D'après le texte sur la pratique de zazen présenté ci-dessous, qu'est-ce qui fait l'authenticité d'un homme de la Voie ?
== TEXTE SOURCE
02/02/2026
Nous pouvons devenir parfaitement nous-mêmes avec toutes nos imperfections.
Pratiquer zazen, ce n'est pas atteindre quelque chose de spécial, au-delà de la condition humaine, au-delà des autres, c'est simplement trouver la juste distance par rapport au fonctionnement égotique compulsif.
Obaku dit : « L'imbécile garde son esprit et chasse les situations, l'homme de la Voie garde les situations et chasse son esprit. »
C'est-à-dire que, quoi qu'il advienne, on l'accepte tel quel, que ce soient les difficultés extérieures ou que ce soient les pensées. Mais on ne s'en saisit pas avec l'esprit, on ne bâtit pas là-dessus des
sentiments, des opinions.
On se dessaisit de l'esprit qui juge, qui saisit et qui rejette, aussi bien en ce qui concerne les phénomènes extérieurs qu'intérieurs.
C'est ce qu'Obaku appelle « trancher la tête au dessus de la tête ».
Quoi qu'il advienne, c'est là. Je ne refuse pas les situations mais je laisse l'esprit. Je pense que c'est le secret de notre pratique, le secret de hishiryo.
Ce qui fait l'authenticité d'un homme de la Voie, d'un moine zen, ce n'est pas des qualités extraordinaires, une sorte de perfection, mais c'est la rigueur dans la pratique du détachement, qui fait de lui un homme libre, capable d'aider les autres.
Maître Eckhart, dans une autre tradition, dit la même chose.
Il parle du « nu détachement », se tenir vide de tout, même du rien.
C'est s'approcher au plus près du centre immobile de nous-mêmes.
Revenir à la source pour ensuite retourner dans les phénomènes, dans les tribulations de la vie, avec une nouvelle fraîcheur, une nouvelle énergie, une nouvelle disponibilité.
====
== DONNÉES
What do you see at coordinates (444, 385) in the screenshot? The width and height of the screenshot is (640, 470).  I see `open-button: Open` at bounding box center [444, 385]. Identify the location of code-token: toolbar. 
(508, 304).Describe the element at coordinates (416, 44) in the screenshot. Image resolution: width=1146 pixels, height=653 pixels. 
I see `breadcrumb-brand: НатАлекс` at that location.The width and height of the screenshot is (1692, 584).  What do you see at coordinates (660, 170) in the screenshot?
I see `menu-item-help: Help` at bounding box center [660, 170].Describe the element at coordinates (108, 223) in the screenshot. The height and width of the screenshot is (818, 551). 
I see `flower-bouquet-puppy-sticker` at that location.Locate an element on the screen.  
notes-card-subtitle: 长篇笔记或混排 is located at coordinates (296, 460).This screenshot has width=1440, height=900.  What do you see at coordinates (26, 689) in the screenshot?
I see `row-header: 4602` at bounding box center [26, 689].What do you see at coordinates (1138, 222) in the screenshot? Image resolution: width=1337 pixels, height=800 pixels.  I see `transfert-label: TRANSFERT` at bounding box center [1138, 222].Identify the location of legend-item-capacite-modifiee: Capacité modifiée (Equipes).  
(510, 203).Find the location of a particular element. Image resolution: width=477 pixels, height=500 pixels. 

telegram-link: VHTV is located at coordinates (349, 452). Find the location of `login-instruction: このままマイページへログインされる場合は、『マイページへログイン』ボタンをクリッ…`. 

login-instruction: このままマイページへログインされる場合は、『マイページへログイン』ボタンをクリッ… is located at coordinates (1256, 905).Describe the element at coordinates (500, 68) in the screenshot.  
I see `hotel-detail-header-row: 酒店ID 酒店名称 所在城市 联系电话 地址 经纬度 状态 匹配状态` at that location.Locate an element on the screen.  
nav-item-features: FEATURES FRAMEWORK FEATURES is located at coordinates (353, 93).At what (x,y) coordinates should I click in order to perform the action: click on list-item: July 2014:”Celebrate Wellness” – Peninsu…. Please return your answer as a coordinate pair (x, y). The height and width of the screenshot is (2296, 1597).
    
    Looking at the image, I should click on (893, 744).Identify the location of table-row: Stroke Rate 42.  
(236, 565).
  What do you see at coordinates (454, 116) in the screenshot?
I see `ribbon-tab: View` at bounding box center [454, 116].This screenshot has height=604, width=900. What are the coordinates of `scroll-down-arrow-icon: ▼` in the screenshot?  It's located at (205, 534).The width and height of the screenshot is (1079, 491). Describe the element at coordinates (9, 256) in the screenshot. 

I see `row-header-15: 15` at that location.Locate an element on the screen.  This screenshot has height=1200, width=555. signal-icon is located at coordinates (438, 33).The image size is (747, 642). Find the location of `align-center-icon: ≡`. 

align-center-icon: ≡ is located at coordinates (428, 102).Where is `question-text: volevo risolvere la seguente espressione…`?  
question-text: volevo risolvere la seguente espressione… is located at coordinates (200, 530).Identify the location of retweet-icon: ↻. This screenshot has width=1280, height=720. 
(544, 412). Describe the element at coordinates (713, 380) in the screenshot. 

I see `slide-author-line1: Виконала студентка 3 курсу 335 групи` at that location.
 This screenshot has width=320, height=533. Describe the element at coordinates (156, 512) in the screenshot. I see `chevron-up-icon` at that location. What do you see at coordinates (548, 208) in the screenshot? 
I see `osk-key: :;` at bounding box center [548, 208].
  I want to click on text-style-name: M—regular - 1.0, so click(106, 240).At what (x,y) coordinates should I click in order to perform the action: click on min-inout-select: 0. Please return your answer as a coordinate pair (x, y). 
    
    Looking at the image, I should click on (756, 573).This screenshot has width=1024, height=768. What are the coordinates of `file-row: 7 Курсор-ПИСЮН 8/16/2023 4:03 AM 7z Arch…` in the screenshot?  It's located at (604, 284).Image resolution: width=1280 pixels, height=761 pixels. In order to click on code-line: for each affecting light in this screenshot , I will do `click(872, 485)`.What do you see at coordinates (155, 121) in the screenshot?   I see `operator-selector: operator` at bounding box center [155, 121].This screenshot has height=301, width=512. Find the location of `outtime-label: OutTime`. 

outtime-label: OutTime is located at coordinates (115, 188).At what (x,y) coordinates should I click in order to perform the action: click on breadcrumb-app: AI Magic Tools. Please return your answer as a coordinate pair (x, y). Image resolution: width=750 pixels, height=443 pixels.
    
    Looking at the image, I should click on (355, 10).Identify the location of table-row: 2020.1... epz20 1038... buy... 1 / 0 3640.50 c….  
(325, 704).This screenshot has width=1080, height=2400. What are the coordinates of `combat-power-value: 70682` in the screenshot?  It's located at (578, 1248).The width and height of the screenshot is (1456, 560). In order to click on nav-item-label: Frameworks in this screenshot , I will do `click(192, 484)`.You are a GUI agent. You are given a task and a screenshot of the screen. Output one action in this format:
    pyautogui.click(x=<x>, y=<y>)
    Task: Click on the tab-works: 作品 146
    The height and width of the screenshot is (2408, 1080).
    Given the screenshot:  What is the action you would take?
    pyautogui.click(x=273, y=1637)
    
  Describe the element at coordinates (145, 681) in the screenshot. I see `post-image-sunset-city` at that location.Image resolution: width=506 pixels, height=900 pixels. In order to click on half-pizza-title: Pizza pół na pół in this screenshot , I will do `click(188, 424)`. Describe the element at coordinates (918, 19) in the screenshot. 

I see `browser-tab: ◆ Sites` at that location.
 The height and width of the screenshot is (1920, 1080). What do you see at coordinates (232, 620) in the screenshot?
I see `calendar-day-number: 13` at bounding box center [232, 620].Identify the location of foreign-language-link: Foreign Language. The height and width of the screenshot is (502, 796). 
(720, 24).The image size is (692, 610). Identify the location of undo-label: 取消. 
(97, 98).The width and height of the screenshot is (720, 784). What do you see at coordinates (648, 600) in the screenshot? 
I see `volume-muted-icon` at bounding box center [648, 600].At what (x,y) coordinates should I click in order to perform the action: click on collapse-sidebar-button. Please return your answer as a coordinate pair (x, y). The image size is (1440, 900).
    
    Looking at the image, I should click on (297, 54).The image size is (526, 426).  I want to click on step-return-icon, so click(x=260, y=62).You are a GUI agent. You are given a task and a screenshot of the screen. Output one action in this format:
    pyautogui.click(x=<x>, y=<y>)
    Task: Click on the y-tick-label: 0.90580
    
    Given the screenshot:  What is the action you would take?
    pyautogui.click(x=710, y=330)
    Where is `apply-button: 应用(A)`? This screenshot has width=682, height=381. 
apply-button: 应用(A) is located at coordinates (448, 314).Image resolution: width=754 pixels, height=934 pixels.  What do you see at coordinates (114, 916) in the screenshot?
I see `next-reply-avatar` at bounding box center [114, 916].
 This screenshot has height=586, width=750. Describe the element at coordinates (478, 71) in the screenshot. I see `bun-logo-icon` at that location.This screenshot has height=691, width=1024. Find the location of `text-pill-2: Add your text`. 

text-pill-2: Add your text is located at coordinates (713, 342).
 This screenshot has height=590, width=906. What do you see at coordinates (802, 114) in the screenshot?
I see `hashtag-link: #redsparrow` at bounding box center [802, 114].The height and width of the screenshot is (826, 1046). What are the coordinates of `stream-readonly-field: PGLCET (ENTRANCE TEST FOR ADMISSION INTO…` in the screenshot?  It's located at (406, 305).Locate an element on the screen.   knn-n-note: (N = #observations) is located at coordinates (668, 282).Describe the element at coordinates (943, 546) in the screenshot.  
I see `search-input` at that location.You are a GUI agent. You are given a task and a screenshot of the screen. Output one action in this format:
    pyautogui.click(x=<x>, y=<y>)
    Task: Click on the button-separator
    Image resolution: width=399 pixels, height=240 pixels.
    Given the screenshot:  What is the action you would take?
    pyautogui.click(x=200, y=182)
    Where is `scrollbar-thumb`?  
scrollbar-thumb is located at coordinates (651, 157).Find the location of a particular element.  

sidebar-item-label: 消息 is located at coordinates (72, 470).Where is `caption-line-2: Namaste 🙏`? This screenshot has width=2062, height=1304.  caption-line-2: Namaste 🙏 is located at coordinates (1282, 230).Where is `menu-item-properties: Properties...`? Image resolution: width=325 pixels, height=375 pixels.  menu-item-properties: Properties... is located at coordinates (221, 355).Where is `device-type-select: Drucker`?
====
## CORRIGÉ
C'est la rigueur dans la pratique du détachement.